**The records:**

= = = = =

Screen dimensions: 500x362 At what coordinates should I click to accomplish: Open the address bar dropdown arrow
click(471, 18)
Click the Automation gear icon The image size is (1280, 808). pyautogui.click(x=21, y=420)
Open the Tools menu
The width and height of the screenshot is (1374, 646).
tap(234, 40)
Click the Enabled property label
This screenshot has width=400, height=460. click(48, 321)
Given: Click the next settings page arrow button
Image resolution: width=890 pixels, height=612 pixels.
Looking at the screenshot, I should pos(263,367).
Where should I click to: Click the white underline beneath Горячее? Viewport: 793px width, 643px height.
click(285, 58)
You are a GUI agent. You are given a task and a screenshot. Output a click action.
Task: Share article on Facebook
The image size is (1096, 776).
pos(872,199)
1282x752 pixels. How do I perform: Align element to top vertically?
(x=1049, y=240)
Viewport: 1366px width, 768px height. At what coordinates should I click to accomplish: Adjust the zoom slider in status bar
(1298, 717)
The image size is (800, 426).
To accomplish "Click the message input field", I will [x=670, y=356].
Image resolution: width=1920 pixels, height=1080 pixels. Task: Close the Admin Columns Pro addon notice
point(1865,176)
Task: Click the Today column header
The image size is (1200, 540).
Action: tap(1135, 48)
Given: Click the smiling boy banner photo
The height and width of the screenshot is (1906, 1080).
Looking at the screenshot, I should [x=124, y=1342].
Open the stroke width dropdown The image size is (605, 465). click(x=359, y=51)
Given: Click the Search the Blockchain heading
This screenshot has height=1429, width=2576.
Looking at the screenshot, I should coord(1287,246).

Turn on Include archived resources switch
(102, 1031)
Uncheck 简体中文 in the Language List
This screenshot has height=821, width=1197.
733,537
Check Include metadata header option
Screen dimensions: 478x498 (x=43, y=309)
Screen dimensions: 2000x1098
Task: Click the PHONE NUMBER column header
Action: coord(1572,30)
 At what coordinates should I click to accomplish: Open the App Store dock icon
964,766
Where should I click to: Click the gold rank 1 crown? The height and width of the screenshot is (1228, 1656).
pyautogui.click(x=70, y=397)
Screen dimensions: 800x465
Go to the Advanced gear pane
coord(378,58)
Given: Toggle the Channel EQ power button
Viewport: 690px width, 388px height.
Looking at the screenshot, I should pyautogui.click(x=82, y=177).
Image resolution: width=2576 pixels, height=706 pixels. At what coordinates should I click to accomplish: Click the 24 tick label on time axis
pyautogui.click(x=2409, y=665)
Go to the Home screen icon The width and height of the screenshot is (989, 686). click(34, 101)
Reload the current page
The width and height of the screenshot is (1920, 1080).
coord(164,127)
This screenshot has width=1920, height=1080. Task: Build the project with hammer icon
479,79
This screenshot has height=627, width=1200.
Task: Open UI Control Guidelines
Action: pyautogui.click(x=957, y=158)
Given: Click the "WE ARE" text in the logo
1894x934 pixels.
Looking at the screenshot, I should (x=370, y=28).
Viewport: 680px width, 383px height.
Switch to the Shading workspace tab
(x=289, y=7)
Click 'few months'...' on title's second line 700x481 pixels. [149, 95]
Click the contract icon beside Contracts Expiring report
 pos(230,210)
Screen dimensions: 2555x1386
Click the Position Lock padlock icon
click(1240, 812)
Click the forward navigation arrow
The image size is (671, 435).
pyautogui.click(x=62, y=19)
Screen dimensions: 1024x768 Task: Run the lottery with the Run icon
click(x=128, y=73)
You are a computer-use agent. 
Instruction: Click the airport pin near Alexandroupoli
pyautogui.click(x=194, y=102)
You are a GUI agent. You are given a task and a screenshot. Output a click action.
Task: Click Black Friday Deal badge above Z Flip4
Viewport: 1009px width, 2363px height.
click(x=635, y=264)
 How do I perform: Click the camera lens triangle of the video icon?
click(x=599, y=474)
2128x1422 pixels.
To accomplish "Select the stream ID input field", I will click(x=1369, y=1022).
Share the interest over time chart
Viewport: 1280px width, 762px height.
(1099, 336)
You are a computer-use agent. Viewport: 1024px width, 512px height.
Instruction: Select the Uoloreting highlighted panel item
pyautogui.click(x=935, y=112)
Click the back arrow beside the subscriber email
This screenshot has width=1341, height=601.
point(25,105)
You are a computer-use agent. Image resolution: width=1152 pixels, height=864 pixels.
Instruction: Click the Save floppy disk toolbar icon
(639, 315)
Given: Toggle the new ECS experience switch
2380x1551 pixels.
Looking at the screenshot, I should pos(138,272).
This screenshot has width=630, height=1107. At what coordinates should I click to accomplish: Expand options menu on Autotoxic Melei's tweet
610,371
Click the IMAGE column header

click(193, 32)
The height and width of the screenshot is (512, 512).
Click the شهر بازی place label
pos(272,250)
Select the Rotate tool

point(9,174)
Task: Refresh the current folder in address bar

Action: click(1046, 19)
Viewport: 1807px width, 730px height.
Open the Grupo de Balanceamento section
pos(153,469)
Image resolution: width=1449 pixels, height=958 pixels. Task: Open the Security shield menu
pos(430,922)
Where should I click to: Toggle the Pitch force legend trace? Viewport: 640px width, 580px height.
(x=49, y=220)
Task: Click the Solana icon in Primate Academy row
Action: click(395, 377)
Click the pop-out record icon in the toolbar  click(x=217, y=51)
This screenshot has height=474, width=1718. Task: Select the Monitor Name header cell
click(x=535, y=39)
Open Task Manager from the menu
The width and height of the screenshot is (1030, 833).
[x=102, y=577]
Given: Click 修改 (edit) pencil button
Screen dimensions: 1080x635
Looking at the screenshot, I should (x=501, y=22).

= = = = =

**Work to complete:** Reproduce the items above between the line holding "Given: Click the smiling boy banner photo" and the line holding "Looking at the screenshot, I should coord(1287,246).", inclusive.

**Task output:**
Given: Click the smiling boy banner photo
The height and width of the screenshot is (1906, 1080).
Looking at the screenshot, I should [x=124, y=1342].
Open the stroke width dropdown The image size is (605, 465). click(x=359, y=51)
Given: Click the Search the Blockchain heading
This screenshot has height=1429, width=2576.
Looking at the screenshot, I should coord(1287,246).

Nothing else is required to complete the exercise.